Given text:
Ulnar Polydactyly and Ulnar Dimelia


Temtamy classification [6]

Type A: well-formed and functioning digit on ulnar side of small finger

Type B: small nonfunctioning digit that may be pedunculated or a nubbin

Stelling classification [7]

Type 1: digit with soft tissue only

Type 2: digit with phalangeal elements

Type 3: digit with phalangeal and metacarpal elements

Buck-Gramko classification [9]

Type V rud: digit with soft tissue only

Type V distal phalanx: digit with bifid distal phalanx

“Universal” classification

Type V distal interphalangeal (DIP) joint: digit with two distal phalanges articulating at DIP joint

Type V middle phalanx: digit with bifid middle phalanx

Type V proximal interphalangeal (PIP) joint: digit with two middle phalanges articulating at PIP joint

Type V proximal phalanx: digit with bifid proximal phalanx

Type V metacarpal phalangeal (MCP) joint: digit with two proximal phalanges articulating at MCP joint

Type V metacarpal: digit with bifid metacarpal

Type V carpometacarpal (CMC) joint: digit with two metacarpals articulating with the CMC joint

Rayan classification [2]

Type I: small “wart-like” skin nubbin without a nail or bone

Type II: digit with small nail and bone with or without a joint that has no tendons and no function

Type III: digit that is more developed than type II with hypoplastic or absent PIP joint and articulation with MCP joint or bifid fifth metacarpal

Type IV: fully developed sixth digit with a sixth metacarpal

Type V: others; including ulnar polydactyly with syndactyly and other bony abnormalities

Al-Qattan classification [10]

Type I: small nubbin without bone or nail

“Modified Rayan”

Type IIA: Pedunculated non-functioning digit with narrow pedicle (<3 mm)

Type IIB: Pedunculated non-functioning digit with wider pedicle (>3 mm)

Type IIIA: Well-formed functioning digit articulating with bifid metacarpal or partially duplicated fifth metacarpal

Type IIIB: Well-formed functioning digit with proximal phalanx fused to fifth metacarpal

Type IV: digit with separate sixth metacarpal

Type V: others; including polysyndactyly and triplication of small finger

Pritsch classification [8] for Type A only

Type I: fully developed sixth metacarpal that articulates at CMC joint “metacarpal type”

Activities:
a: From the text on ulnar polydactyly, list each type in the Rayan classification together with its description.
b: Carry on the text on ulnar polydactyly from its final line.

[Saved data entries]

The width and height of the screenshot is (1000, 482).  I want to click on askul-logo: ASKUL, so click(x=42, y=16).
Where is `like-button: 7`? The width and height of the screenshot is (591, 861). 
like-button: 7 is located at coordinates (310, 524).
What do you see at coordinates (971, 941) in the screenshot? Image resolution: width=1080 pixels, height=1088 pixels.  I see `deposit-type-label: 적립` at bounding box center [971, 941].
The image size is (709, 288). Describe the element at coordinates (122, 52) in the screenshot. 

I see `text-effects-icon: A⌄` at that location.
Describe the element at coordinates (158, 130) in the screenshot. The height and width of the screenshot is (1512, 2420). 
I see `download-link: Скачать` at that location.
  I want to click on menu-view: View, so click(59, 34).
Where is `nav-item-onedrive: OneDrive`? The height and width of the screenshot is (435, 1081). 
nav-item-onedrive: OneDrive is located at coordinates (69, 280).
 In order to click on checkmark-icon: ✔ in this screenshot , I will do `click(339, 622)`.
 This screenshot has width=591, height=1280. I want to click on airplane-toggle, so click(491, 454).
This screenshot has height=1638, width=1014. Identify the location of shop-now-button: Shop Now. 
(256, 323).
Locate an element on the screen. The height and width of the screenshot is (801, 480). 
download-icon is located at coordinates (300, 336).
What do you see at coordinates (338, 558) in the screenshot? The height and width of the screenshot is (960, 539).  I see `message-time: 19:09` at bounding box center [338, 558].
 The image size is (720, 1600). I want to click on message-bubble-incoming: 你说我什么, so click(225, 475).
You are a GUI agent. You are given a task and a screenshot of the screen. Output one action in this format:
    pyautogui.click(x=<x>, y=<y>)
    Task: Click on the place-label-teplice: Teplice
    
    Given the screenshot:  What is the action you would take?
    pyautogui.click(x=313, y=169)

Responses by item number:
a:
- Type I: small "wart-like" skin nubbin without a nail or bone
- Type II: digit with small nail and bone with or without a joint that has no tendons and no function
- Type III: digit that is more developed than type II with hypoplastic or absent PIP joint and articulation with MCP joint or bifid fifth metacarpal
- Type IV: fully developed sixth digit with a sixth metacarpal
- Type V: others; including ulnar polydactyly with syndactyly and other bony abnormalities

b:
Type II: digit on lateral side of fifth digit with intercalated distal metacarpal remnant “metacarpal phalangeal type”

Type III: digit from hypoplastic sixth metacarpal or fused to fifth metacarpal “phalangeal type”

Type IV: digit from metacarpal phalangeal joint “intercalated type”

Type V: digit from bifid proximal phalanx “fully developed type”





Epidemiology


Ulnar polydactyly, the most frequent congenital hand difference in African American children occurs in approximately 1 in 150 newborns [3]. Although this condition is far less common in Caucasian (1:1,400), Mexican (1:700), and Middle Eastern patients (1:1,000), it is, nonetheless, one of the most frequently encountered congenital abnormalities of the upper limb. There are several differences in associations of ulnar polydactyly in children of different racial backgrounds [10, 11].

In African American children, the condition is usually inherited in an autosomal dominant pattern and is rarely associated with other hand anomalies, congenital syndromes, or non-syndrome systemic abnormalities. The ulnar polydactyly occurring in most African American children is usually classified as Type B ulnar polydactyly. Cases are usually bilateral (70 %). The left hand is more commonly affected in unilateral cases [2, 11]. There is equal sex distribution [10, 11].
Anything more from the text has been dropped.